Does digital technology leave you feeling disconnected? We have all this technology to make communication super convenient, and yet, real connection is often elusive. If you’re dating in the digital age, avoid the disconnection trap by staying alert to these five red flags.

 

Texting, emailing, social media, instant messenger … these tools have made our lives easier in numerous ways. In fact, I think technology has really improved communication overall — just see my journal on “Is the Digital Age the Downfall of Intimacy?.” But when digital technology becomes a crutch or way to avoid intimacy, it’s time to come out from behind the screen.

 

Have you crossed into the digital communication danger zone? It’s not always cut and dry, and what’s ok for one partner might irk another. Here are five common digital-age behaviors or RED FLAGS that with help you identify potential problems:

 

1) They’re on their phone throughout your date.
He’s there to get to know you, right? Right. It’s pretty hard to get to know you when their nose is buried in their phone for most of the date. Responding to one or two texts or posting a photo to social media may not be a deal breaker, especially if you’re doing the same … but if his phone is monopolizing his attention, it may be best to swipe left.

 

If you’re aching to give him the benefit of the doubt, give him this mini-test: tell him “I’m feeling ignored when you’re on your phone.” (Replace “ignored” and “on your phone” with what’s true for you and the situation.) If he has empathy, he’ll try to soothe the hurt and put the phone away.
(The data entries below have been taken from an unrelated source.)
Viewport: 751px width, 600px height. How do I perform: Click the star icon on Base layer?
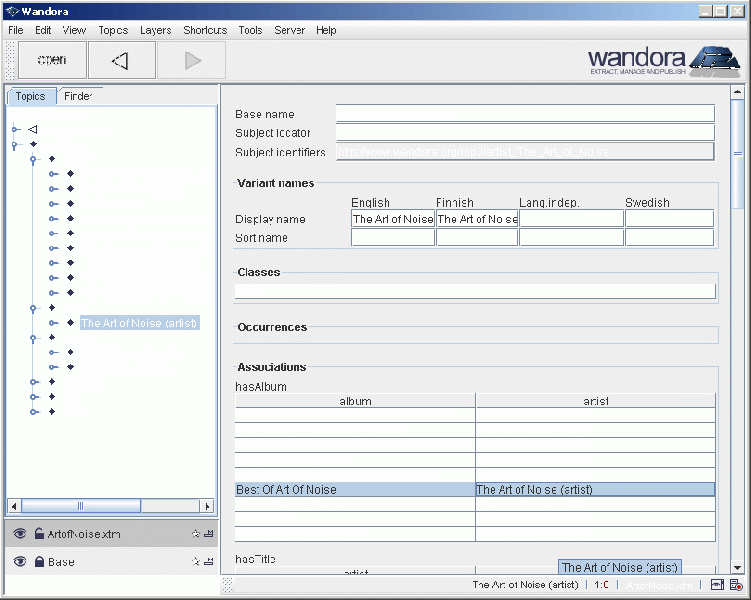pos(195,562)
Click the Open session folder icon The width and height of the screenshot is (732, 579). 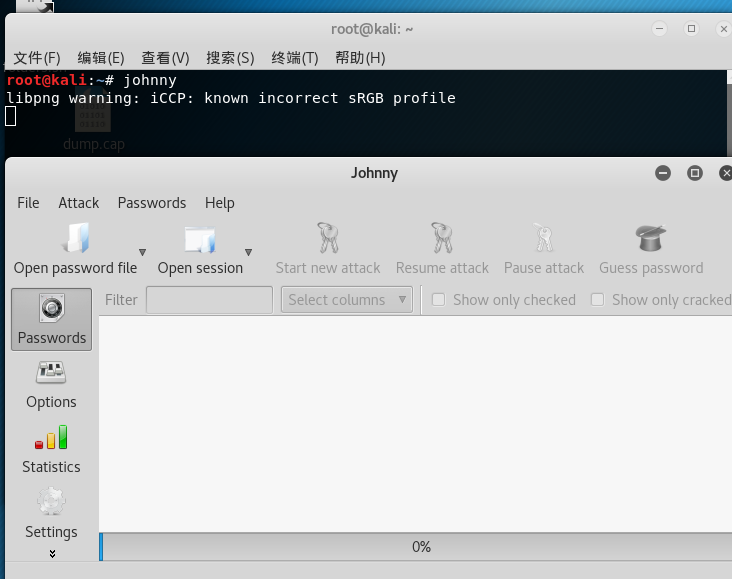pyautogui.click(x=200, y=238)
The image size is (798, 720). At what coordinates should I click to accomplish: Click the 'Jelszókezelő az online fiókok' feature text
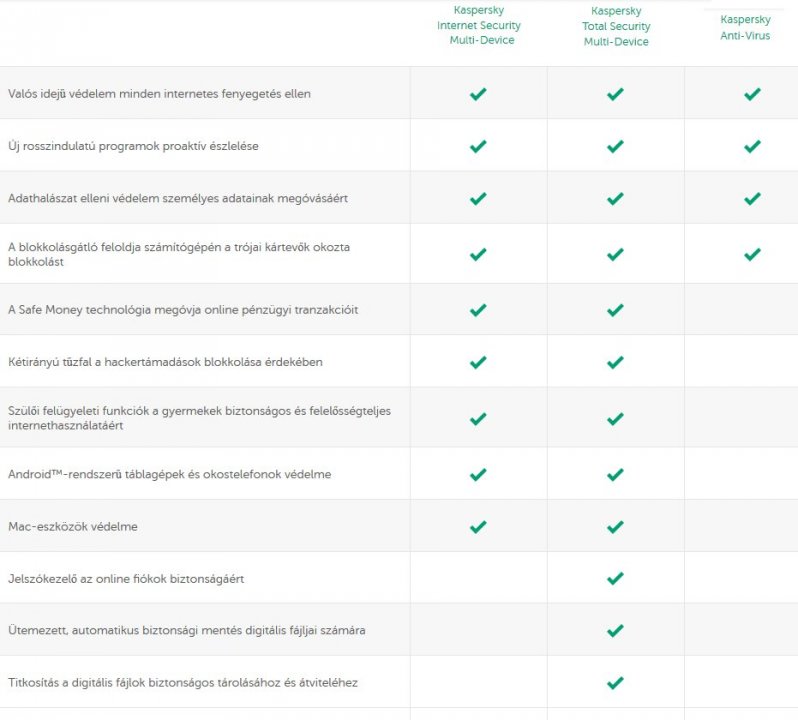coord(126,579)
If not, he’ll say something inappropriate back like, “You’re too sensitive,” and/or refuse to the put the phone away. The latter is, of course, a red flag!

 

2) They avoid meeting in person.
So, you’ve met online, she seems like a great person and has said you seem great, too. Wonderful! But every time you suggest meeting in person, her dog gets sick or she’s busy with work. Sure — there are some legitimate excuses, but don’t lie to yourself. If you’ve just made a third attempt to meet up and her house flooded (again!), it might be time to move on.

 

If her excuses seem legitimate, it may be worth putting the ball in her court: “Hey! I’ve made a few attempts to meet up. I totally understand you’re busy right now. Why don’t you let me know what dates and times that work for you?” If you never hear back, you will have your answer.

 

4) Their online behavior says, “I’m single.”
Sure, people may not rush to change their relationship status on Facebook within the same hour of committing, it could be bothersome to find him on an online dating site, “liking” a stranger’s bikini selfie after you’ve agreed to monogamy, or instant messaging someone he met on the dating site.

 

Best thing to do? Confront him and express your discomfort. Hopefully he has a reasonable explanation — “I honestly forgot to deactivate my account” — and if not, you can make an informed decision.

 

5) They have no interest in accommodating your needs.
Everyone uses technology differently. Some use it every day, every hour. Some work in social media, while others refuse to have accounts. Point is, it’s hard to anticipate who will be uncomfortable with what online/digital behaviors. The only way to find out? Communicate.

 

If both of you love and spend most of your time texting as opposed to hanging out — and you’re both cool with that — there’s really no threat to your relationship. If, however, even if one of you wants something different, you’ll need to discuss it and come up with a game plan to address your various needs. If you and your partner’s needs, however, are in such conflict that you can’t compromise — well, it may be time to consider other fish.

 

In so many ways, digital communication has improved our relationships. But if you find yourself staring down these red flags, it’s time to ask if the relationship is worth the trouble.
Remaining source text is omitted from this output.